津田 「この子が死ぬような思いでプロフィール渡したのに、明日から次の映画がクランクインなのに、なんでオーディションに呼んでくれないの!」って(笑)。そんなことを北野監督に言っちゃうほど熱い人だったんですよ。
池ノ辺 本当にそういうことを気にかけてくれる人でしたね。私にも「寝てないんじゃないの?」とか言ってくれる人だったんですよ。

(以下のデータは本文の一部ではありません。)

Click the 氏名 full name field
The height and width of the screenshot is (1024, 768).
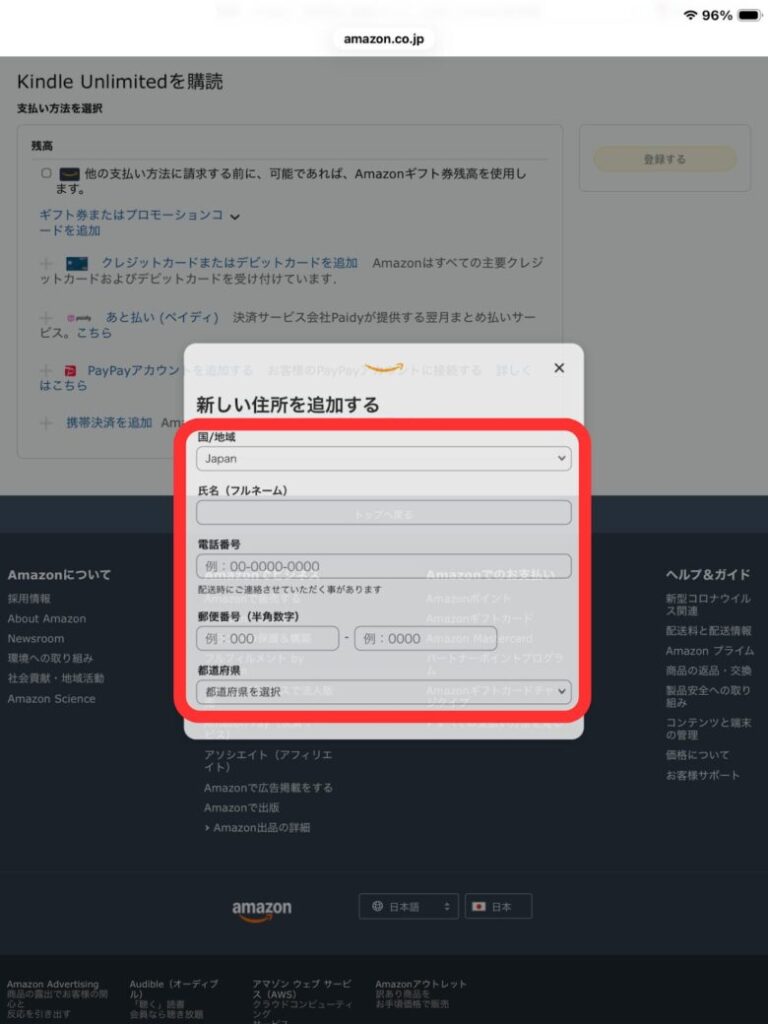383,513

津田 監督が「そうだっけ?ごめんね」って、逃げるようにして店の隅っこでスタッフと明日からの現場の打ち合わせを始めたんですね。そのときに僕は、せっかく一段昇った階段を、今、5、6段転げ落ちたなと思って(笑)。ちょっとシュンとしながらお皿とか洗ってたんです。そうしたら監督が僕の方を見て、「あんちゃん、出番だよ」って呼ぶから、注文かなと思って。
池ノ辺 ウェイターの出番って言ったら注文だからね。
津田 そうしたら、監督が大勢のスタッフに僕のことを紹介してくれて、「俺が喫茶店に入るシーンを増やすから、このウェイターのあんちゃんが、ウェイター役で出てくるから。このあんちゃんは、すげえ頭して派手な衣装を着て、全然ウェイターらしくないんだよ。それで俺が『おめえ、ウェイターらしい格好して働けこの野郎』って言うから、このあんちゃんを、これぐらいのアップで撮る」って、みんなに説明するんですよ。僕はもうびっくりして。これは出演が決まったのか? こんなことが現実に起きるのか!?と思いましたね。スタッフもみんなキョトンとしてるんですよ。そうしたら、キャスティング担当の方が「君、出るんだったら名前と連絡先教えてよ」って(笑)。
池ノ辺 そんなすごいきっかけで『ソナチネ』に出演して、そこから俳優としての人生が始まっていくことになったわけですね。